36 Gedeone disse a Dio: «Se tu stai per salvare Israele per mia mano, come hai detto,
Gidyon Tanrı'ya şöyle seslendi: “Söz verdiğin gibi İsrail'i benim aracılığımla kurtaracağın doğruysa,
37 ecco, io metterò un vello di lana sull'aia: se c'è rugiada soltanto sul vello e tutto il terreno resta asciutto, io saprò che tu salverai Israele per mia mano, come hai detto».
çiy yalnızca harman yerine koyduğum yün yapağının üzerine düşsün, topraksa kuru kalsın. Böylece, söylediğin gibi İsrail'i benim aracılığımla kurtaracağını bileceğim.”
38 Così avvenne.

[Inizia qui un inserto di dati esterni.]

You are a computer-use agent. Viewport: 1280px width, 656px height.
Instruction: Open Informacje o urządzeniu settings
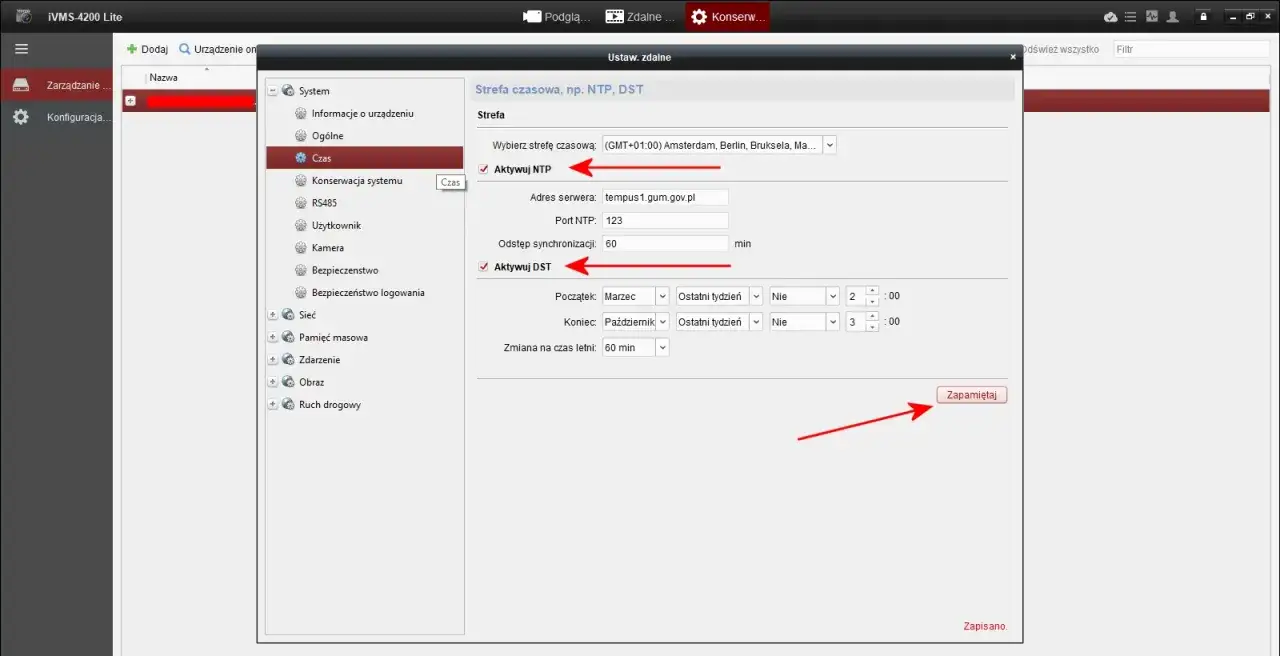tap(300, 113)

La mattina dopo, Gedeone si alzò per tempo, strizzò il vello e ne spremette la rugiada: una coppa piena d'acqua.
Ve öyle oldu. Ertesi gün erkenden kalkan Gidyon yapağıyı alıp sıktı. Yapağıdan bir tas dolusu çiy süzüldü.
39 Gedeone disse a Dio: «Non adirarti contro di me; io parlerò ancora una volta. Lasciami fare la prova con il vello, solo ancora una volta: resti asciutto soltanto il vello e ci sia la rugiada su tutto il terreno».
Bunun üzerine Gidyon Tanrı'ya şöyle seslendi: “Bana kızma, bir istekte daha bulunmak istiyorum. Yapağıyla bir deneme daha yapmama izin ver. Lütfen bu kez yalnızca yapağı kuru kalsın, topraksa çiyle ıslansın.”
40 Dio fece così quella notte: il vello soltanto restò asciutto e ci fu rugiada su tutto il terreno.
Tanrı o gece Gidyon'un dediğini yaptı. Yapağı kuru kaldı, toprağın her yanıysa çiyle kaplandı.